Pourtant, libérer la parole est extrêmement important, encore plus dans ces moments-là. Je me souviens que, quelques mois avant de créer Les Minettes en Goguette, j’avais rencontré plusieurs patientes dans la salle d’attente de mon oncologue. En leur expliquant que je voulais créer des vêtements adaptés aux effets secondaires de la maladie, j’ai vu des yeux briller et des langues se délier.
En quelques minutes, j’ai appris qu’une d’entre elles avait du mal à mettre un tee-shirt quand elle avait le bras gonflé car le vêtement ne glissait pas sur le manchon qu’elle portait. Qu’une autre mettait une compresse entre sa brassière et sa cicatrice pour éviter les brûlures.

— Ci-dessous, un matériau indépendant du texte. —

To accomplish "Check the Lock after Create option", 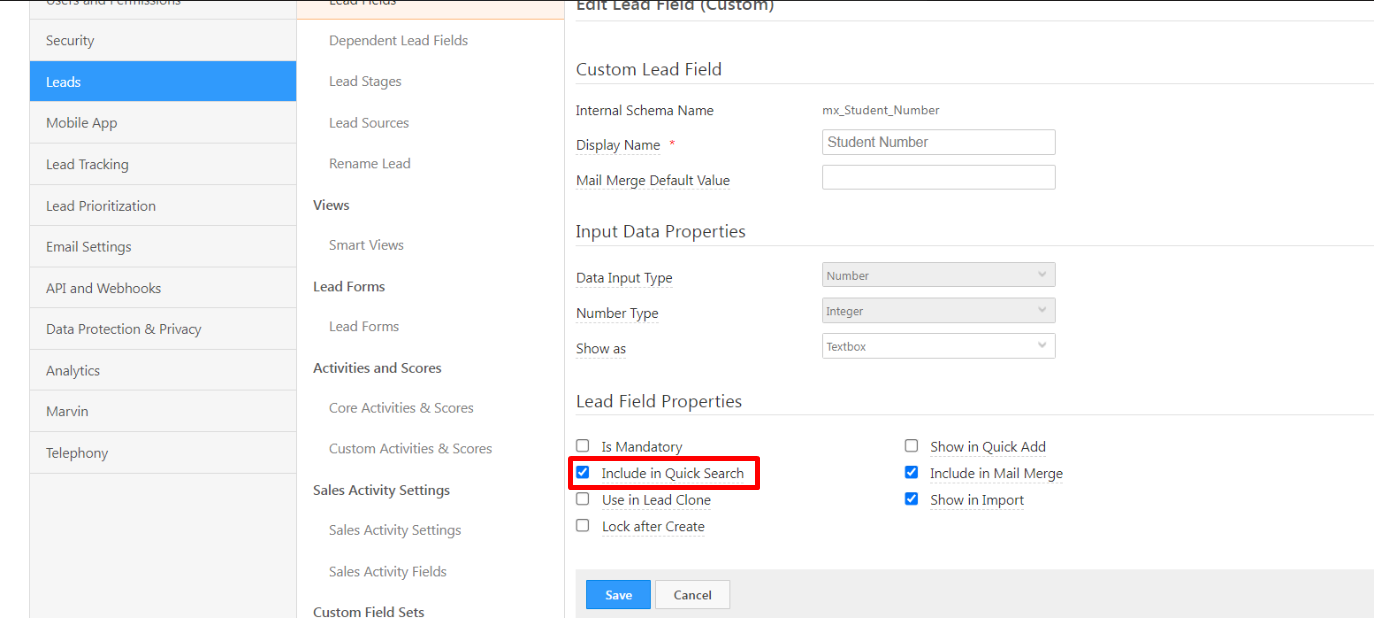I will [583, 526].
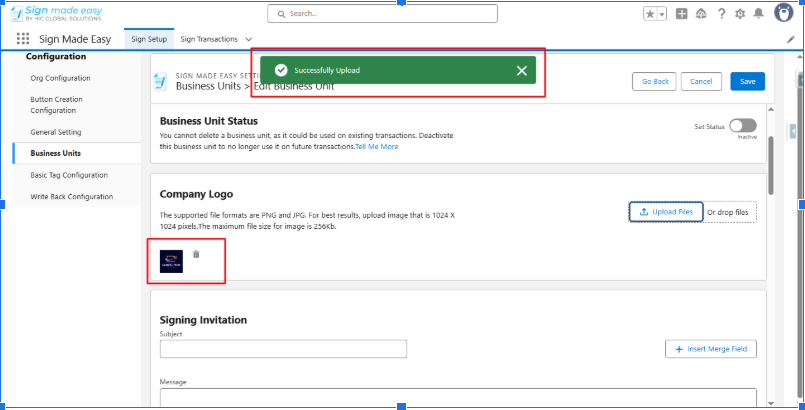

Ou encore qu’une autre avait opté pour des épingles à nourrice sur son tee-shirt pour éviter qu’on ne voit sa mastectomie quand elle se penchait en avant (comme moi !).
Revoir le parcours de soin après un cancer
En peu de temps, ces femmes venaient de se confier comme elles ne le faisaient plus depuis des mois voire des années. Et les sourires que j’ai vus témoignaient du bonheur qu’elles avaient à parler sans être jugées ou dénigrées. J’ai répété l’expérience plusieurs fois, par exemple lors d’ateliers de création de vêtements à Marseille, et le résultat est toujours le même : c’est une vraie bouffée d’oxygène pour ses femmes de libérer la parole.

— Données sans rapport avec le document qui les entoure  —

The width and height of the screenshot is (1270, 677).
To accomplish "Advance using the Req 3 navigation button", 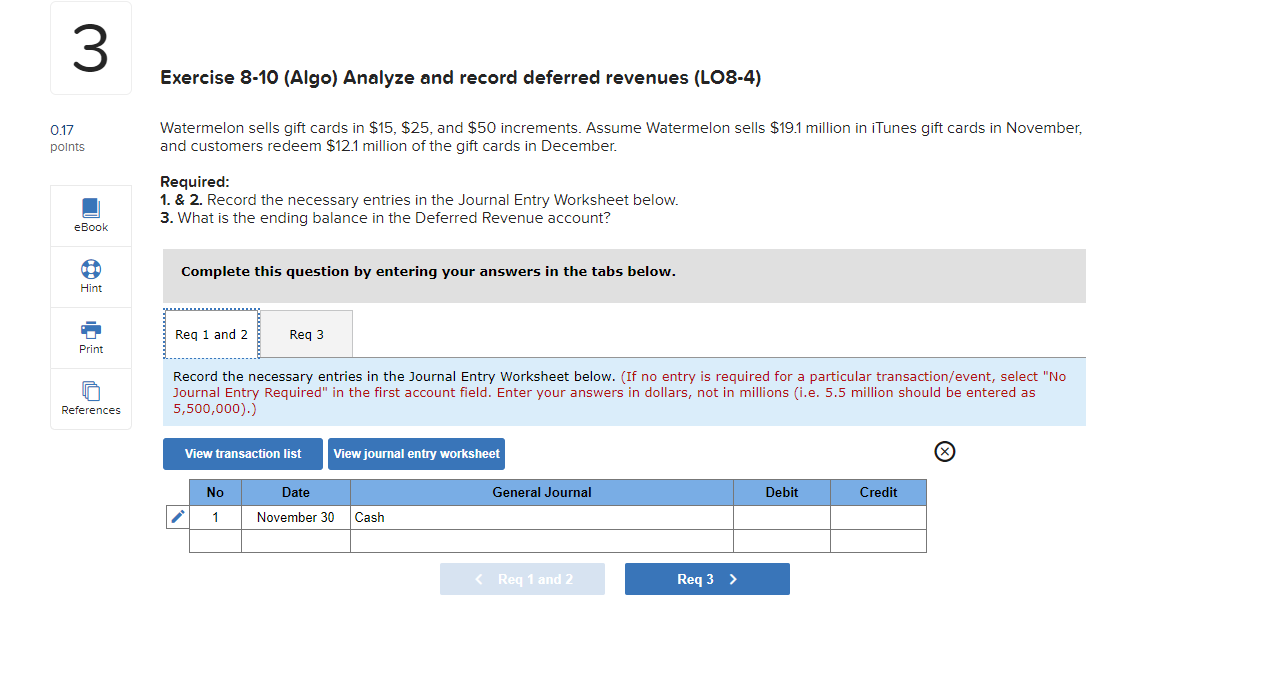I will pyautogui.click(x=707, y=578).
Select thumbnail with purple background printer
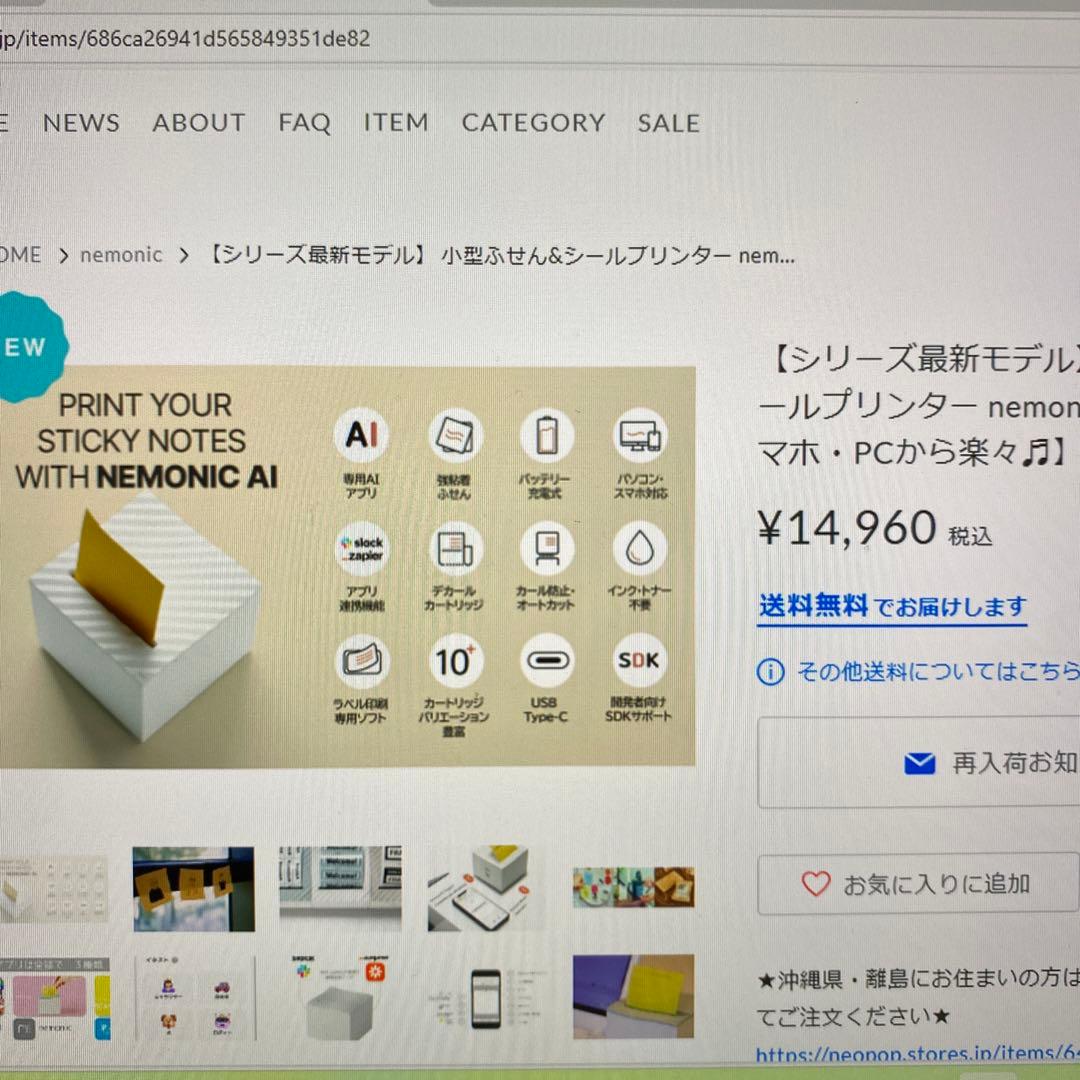This screenshot has height=1080, width=1080. (x=634, y=997)
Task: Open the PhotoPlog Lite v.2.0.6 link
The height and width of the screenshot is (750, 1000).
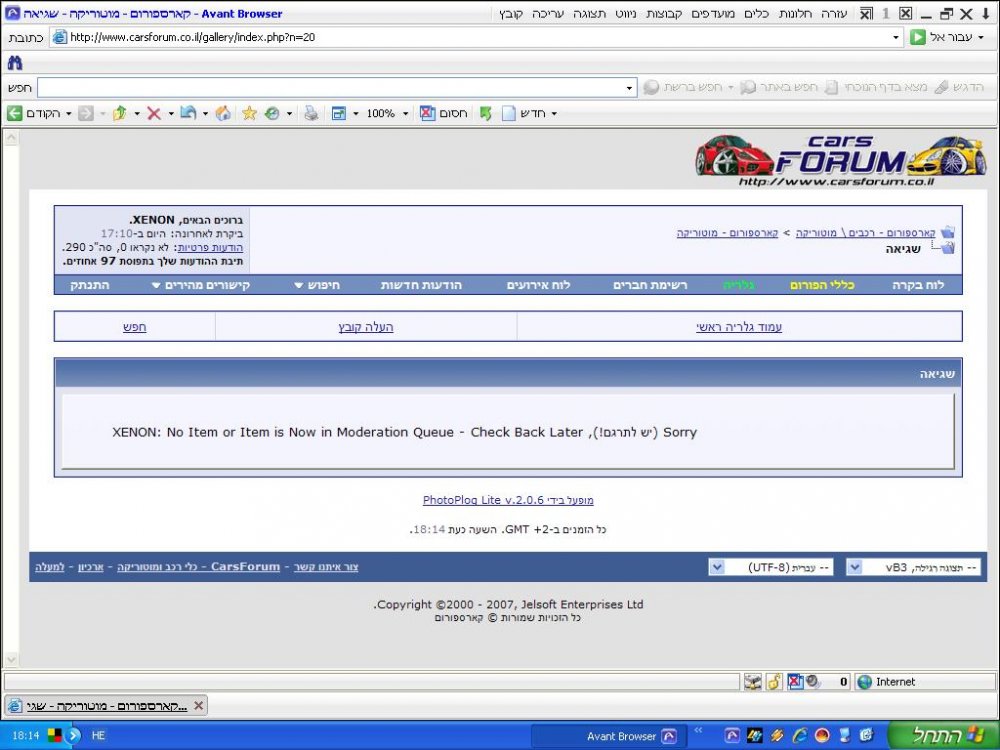Action: coord(508,500)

Je pense également qu’il y a tout un travail à faire au niveau de l’accompagnement médical. Lorsque tu es dans ton traitement, le suivi est quasiment quotidien. Tu passes d’un rendez-vous médical à l’autre en te laissant guider par les médecins, infirmiers, kinés...
Puis, lorsqu’intervient la rémission, tout s’arrête également. Fini les rendez-vous réguliers avec l’oncologue. Ouf ! Finie la chimiothérapie, finie la radiothérapie, mais du jour au lendemain, tu te retrouves seule alors que tu as plein d’interrogations sur comment gérer ces effets secondaires qui se déclenchent. Parce que très souvent, on ne comprend pas tout de suite qu'il s'agit d'un effet secondaire... Et désormais, c’est à toi de faire les démarches pour mettre des mots sur tes maux.

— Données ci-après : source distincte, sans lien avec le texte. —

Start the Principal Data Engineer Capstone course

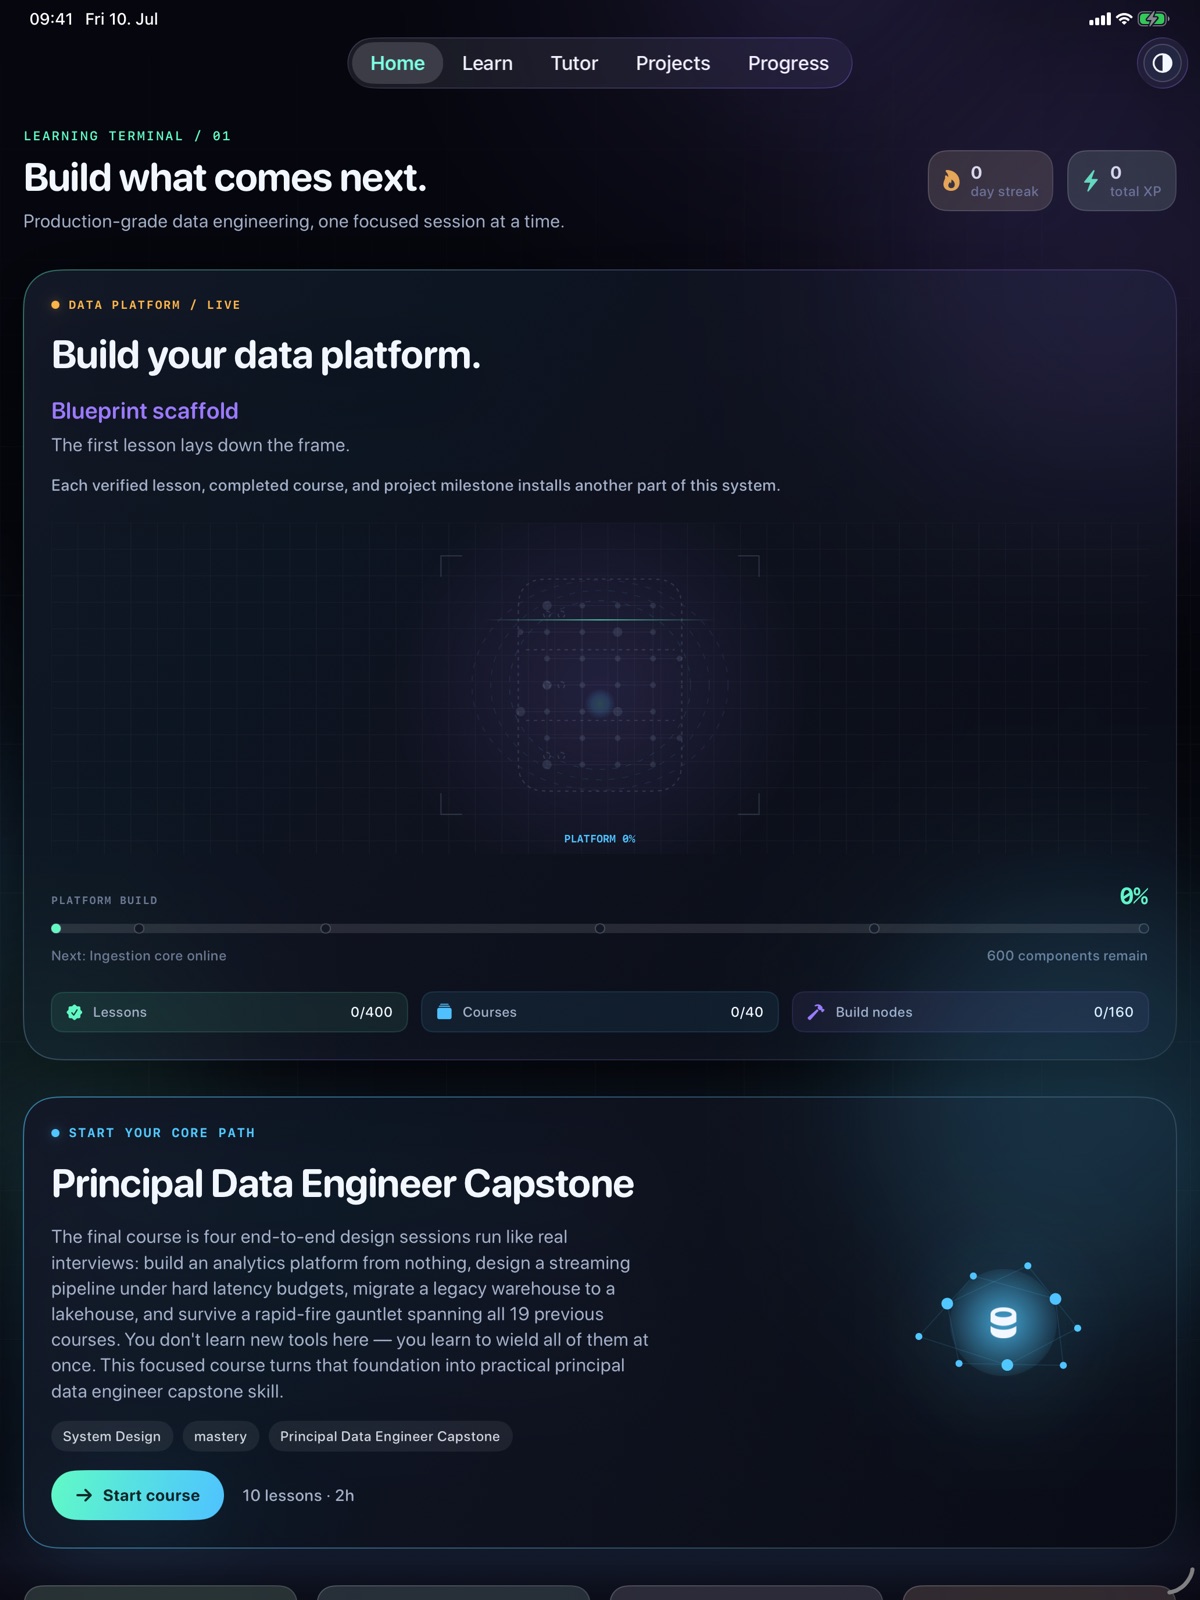coord(137,1495)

Heureusement, des associations formidables existent pour nous conseiller pendant cette période et elles effectuent un travail formidable. Mais je pense qu’il serait bon de revoir le parcours de "Après" pour que l’on ne se sente pas autant livrées à nous-mêmes.
En attendant, si j’ai un conseil à vous donner, ce serait de continuer d’en parler à votre entourage. Si vos proches ont envie de passer à autre chose, ils peuvent comprendre que vous avez besoin de leur soutien si vous leur expliquez ce que vous vivez. Rappelez-vous que 80 % du chemin, c’est votre mental qui le fera. Mais il le fera encore plus facilement si vous n’êtes pas seule dans ce combat quotidien.